The demonstrations began as a protest against the new pension reform law, but quickly revealed underlying issues. Independent TV stations were censored after broadcasting a live stream of the events. Also, protesters claimed that government supporters were inciting violence, according to the Wall Street Journal. Michael Shifter from the Inter-American Dialogue believes the president still has a big problem on his hands.
“It won’t be easy for Ortega to regain control of the streets. The chaos of the past few days has revealed a desire for change in Nicaragua.”

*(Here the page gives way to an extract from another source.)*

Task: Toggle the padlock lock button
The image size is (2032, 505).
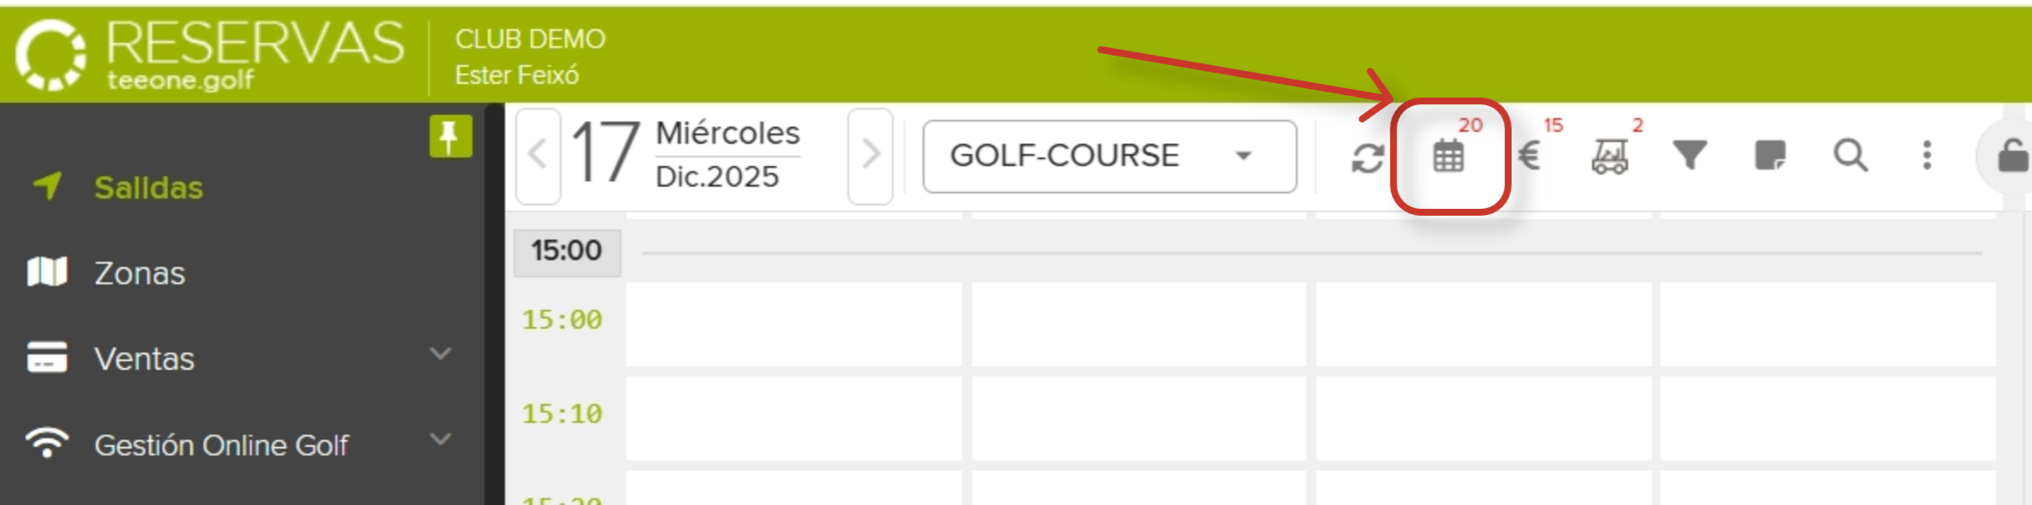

Student protesters and a business group called COSEP have demanded the release of the protesters that were arrested over the past few days. However, Ortega has declined to do so and said he plans to prosecute them. Also, TV stations are still being censored. COSEP also said that they refuse to come to the table to discuss future pension reforms with the government until the protesters are allowed to demonstrate in peace and to exercise their rights to free speech.
WHY isn’t the media talking about Nicaragua?? PEOPLE, THE ARE KILLING US, SHOOTING US, STEALING ALL THE FOOD AND MEDICINE, KILLING PEOPLE THAT WANTS TO HELP. And you can stop it by spreading it, help US. @CNN @nytimes #SOSNicaragua #sosinss #PrayForNicaragua #HELPNICARAGUA pic.twitter.com/442Lp8xxbk— #SOSNICARAGUA (@_pizzacloud) April 22, 2018
Many attribute the protests to “pent-up frustration,” with critics saying Ortega is becoming more authoritarian, instead of fostering a democracy. Ironically, some believe Ortega is trying to instate a dictatorship that mirrors the one that he overthrew in 1979. Some of the unpopular moves that Ortega has made include abolishing term limits and manipulating government branches, detailed the New York Times.
Day 4 of the protests in Nicaragua. I don’t think anyone realized how fast this would escalate, how violent it would turn, how fast things fall apart. #SOSNicaraga pics by @laprensa pic.twitter.com/7i0Peih5yC— Tim Rogers (@nicadispatch) April 22, 2018
By the time Ortega made his announcement about revoking the pension reform, the damage had been done. The death toll, which has risen to at least 26, includes a journalist that was killed on-screen as he reported via Facebook Live. The government reported damage to city blocks, government buildings, and widespread looting at grocery stores. However, many people aren’t buying it, saying the property damage and looting were staged in order to allow the police to use excessive force against protesters.
Pope Francis and U.S. officials are calling for an end to the violence. However, it appears, for the time being, that neither the violence, nor the protests are coming to an end.